Of course, I can just uninstall version 2 and download and install version 3 (which, as long as I’m sitting at her machine is exactly what I’m going to do), but I don’t understand why I have to go through all that. If version 3 is the newest version, then I don’t understand why version 2 copies don’t automatically prompt the user to upgrade to version 3, or show version three as the new version to be updated to if one manually checks a version 2 copy for updates.
If it were a commercial/paid product, and if a full version number (1.x to 2.x, or 3.x to 4.x, etc.) upgrade were not free, then I’d understand. The message, in that case, would be that the reason there’s no prompt to update from 2.x to 3.x is because such an update would actually be an upgrade, and there’s a cost for that. But the reader is free! So what, in the world, could be Nitro’s rationale?
Hmm. Interesting.
Anyway, Nitro’s superior, regardless. Readers, here, should definitely give it a try.

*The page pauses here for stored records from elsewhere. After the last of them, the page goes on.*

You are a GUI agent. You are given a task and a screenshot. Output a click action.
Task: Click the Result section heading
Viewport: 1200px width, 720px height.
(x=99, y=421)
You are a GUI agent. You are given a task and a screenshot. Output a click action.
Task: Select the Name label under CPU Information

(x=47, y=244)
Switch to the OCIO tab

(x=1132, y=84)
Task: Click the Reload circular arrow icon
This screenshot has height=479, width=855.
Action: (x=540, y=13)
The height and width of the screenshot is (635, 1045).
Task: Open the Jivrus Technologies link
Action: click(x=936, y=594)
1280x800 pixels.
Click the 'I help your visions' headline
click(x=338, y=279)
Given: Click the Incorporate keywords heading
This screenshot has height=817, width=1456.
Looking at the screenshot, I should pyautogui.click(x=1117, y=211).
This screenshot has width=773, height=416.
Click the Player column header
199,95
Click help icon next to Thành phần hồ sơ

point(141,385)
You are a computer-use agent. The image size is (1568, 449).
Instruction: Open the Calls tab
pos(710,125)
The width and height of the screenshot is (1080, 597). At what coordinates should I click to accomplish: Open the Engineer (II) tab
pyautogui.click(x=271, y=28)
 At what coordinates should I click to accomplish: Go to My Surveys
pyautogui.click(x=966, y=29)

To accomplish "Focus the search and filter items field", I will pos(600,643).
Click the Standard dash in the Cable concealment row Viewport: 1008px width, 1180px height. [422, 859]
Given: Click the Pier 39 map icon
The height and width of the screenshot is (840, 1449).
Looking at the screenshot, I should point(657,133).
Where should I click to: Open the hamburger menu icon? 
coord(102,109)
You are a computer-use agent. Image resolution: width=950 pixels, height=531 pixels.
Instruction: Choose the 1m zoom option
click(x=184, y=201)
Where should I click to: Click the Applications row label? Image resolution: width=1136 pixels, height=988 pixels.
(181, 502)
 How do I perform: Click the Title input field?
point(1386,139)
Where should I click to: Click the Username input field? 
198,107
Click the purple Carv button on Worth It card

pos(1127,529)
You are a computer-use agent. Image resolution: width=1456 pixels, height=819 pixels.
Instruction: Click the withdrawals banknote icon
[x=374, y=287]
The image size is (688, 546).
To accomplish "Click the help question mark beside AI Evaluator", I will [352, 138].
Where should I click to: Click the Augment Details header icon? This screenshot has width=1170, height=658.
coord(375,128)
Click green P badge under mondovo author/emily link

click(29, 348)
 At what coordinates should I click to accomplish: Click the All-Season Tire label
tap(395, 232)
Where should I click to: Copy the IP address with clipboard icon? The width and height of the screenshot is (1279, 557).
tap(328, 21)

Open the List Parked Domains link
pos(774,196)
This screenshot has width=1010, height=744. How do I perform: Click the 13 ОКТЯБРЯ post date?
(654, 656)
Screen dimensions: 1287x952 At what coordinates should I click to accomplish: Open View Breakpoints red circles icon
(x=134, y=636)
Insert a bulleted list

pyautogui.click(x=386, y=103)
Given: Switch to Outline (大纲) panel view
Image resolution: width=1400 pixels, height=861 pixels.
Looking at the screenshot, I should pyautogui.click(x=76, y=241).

___________________________
Gregg L. DesElms
Napa, California USA
gregg at greggdeselms dot com
So far the look, feel, and features look excellent. One beef I have tho’ is that the installation rudely made itself the default reader without even asking. (Contrast this to Irfanview’s asking first, then confirming that you wish to change defaults).
Under the “Advanced” Tab, it offers “combine files” by upgrading to pro. For this function, and many others, I am already using pdfsam (freeware).